Furthermore, the terms "first," "second," and the like, are used for descriptive purposes only and are not to be construed as indicating or implying a relative importance or implicitly indicating the number of technical features indicated. Thus, a feature defining "a first" or "a second" may explicitly or implicitly include at least one such feature. In the description of the present application, the meaning of "plurality" is at least two, such as two, three, etc., unless explicitly defined otherwise.

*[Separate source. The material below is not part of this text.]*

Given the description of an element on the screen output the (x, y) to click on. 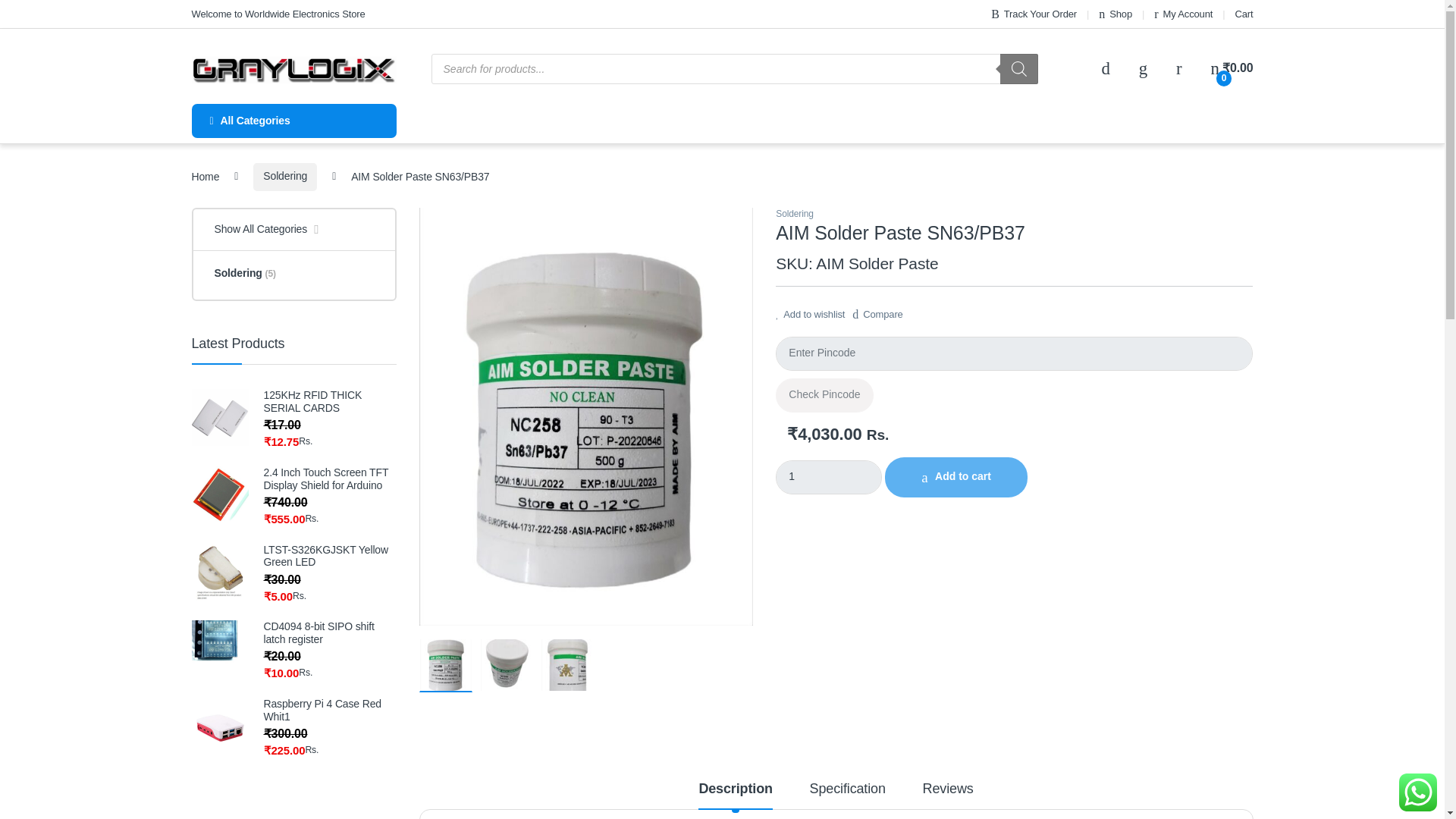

It will be appreciated by those skilled in the art that the above-described embodiments are merely for clarity of illustration of the disclosure, and are not intended to limit the scope of the disclosure. Other variations or modifications will be apparent to persons skilled in the art from the foregoing disclosure, and such variations or modifications are intended to be within the scope of the present disclosure.

Claims (6)

1. A biometric image quality improvement apparatus, comprising:

a prism including a side surface located outside the biometric light path; the prism also comprises a light incidence surface, a light reflection surface and a light emergent surface which are positioned in the biological characteristic recognition light path, wherein the light reflection surface is used as a collection surface of fingerprints or palmprints, after light enters from the light incidence surface, the characteristics of the fingerprints or palmprints are collected at the light reflection surface and the light is reflected to the light emergent surface,

the heat conducting parts are attached to the side faces, the number of the side faces of the prism is two, and each side face is provided with the heat conducting part; and

heating portions attached to the heat conductive portions, and each of which is provided with a constant temperature heating portion controlled by a self temperature, and the amount of heat generated by the heating portion is changed in accordance with an ambient temperature to which the apparatus is exposed, the number of heating portions provided on each of the heat conductive portions is two or more, the amounts of heat generated by the two or more heating portions are the same or different, and the number of heating portions to be heated among the two or more heating portions is controlled in accordance with the ambient temperature to which the apparatus is exposed, the heating portions being provided with: when the heating temperature rises, the resistance value increases and the power consumption decreases, when the ambient temperature is lower, all the heating portions of each heat conduction portion set are made to operate, when the ambient temperature is middle or the like, a part of the heating portions of each heat conduction portion set are made to operate, and when the ambient temperature is higher, all the heating portions of each heat conduction portion set are made to not operate.

2. The device of claim 1, wherein no component is provided in the biometric light path, the light entrance surface, the light reflection surface, or the light exit surface that blocks or refracts the light path.

3. The apparatus of claim 1, wherein the number of heating portions is two, wherein one heating portion has a first amount of heat generation and the other heating portion has a second amount of heat generation, the first amount of heat generation being greater than or equal to the second amount of heat generation.

4. A device according to claim 3, wherein when the ambient temperature is low, both heating portions are controlled to heat, when the ambient temperature is medium, one of both heating portions is controlled to heat, and when the ambient temperature is high, both heating portions are controlled not to heat.

5. The apparatus according to any one of claims 1 to 4, further comprising a control portion that controls the heating portion, and the control portion is provided outside the prism.

6. The apparatus of any one of claims 1 to 4, wherein the prism is a right angle prism.